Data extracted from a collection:
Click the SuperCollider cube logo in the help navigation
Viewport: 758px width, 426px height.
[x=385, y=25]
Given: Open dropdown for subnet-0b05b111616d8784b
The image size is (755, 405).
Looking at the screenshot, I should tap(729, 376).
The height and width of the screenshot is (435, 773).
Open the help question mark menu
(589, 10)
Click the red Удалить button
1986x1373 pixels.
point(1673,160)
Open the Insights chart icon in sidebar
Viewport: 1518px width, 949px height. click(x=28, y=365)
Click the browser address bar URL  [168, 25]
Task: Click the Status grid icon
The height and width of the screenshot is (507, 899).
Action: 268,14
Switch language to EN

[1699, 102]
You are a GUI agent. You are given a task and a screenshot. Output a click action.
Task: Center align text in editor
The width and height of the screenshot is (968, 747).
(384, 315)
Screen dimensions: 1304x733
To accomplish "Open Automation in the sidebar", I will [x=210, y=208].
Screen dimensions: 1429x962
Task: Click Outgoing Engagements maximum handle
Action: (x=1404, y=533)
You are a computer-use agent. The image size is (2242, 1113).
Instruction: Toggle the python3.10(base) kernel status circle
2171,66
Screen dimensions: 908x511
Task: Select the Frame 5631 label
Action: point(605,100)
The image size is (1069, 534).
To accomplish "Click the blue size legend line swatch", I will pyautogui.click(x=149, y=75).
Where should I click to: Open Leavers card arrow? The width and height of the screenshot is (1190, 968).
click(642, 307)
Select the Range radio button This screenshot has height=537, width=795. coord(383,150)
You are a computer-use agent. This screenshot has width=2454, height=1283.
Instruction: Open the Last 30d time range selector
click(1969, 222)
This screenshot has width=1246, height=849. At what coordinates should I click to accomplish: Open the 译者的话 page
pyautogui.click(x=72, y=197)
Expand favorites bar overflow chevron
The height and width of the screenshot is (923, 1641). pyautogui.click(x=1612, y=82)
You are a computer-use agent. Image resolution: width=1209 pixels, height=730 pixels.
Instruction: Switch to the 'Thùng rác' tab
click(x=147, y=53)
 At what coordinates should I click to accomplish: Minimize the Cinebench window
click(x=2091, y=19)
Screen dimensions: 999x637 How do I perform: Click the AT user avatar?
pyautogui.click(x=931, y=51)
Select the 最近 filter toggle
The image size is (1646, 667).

* _Exercise requirements_
Beginning at the line above with "The width and height of the screenshot is (968, 747)." and finishing at the line with "The image size is (1069, 534).", return each line exactly and return nothing else.

* _Solution for this exercise_
The width and height of the screenshot is (968, 747).
(384, 315)
Screen dimensions: 1304x733
To accomplish "Open Automation in the sidebar", I will [x=210, y=208].
Screen dimensions: 1429x962
Task: Click Outgoing Engagements maximum handle
Action: (x=1404, y=533)
You are a computer-use agent. The image size is (2242, 1113).
Instruction: Toggle the python3.10(base) kernel status circle
2171,66
Screen dimensions: 908x511
Task: Select the Frame 5631 label
Action: point(605,100)
The image size is (1069, 534).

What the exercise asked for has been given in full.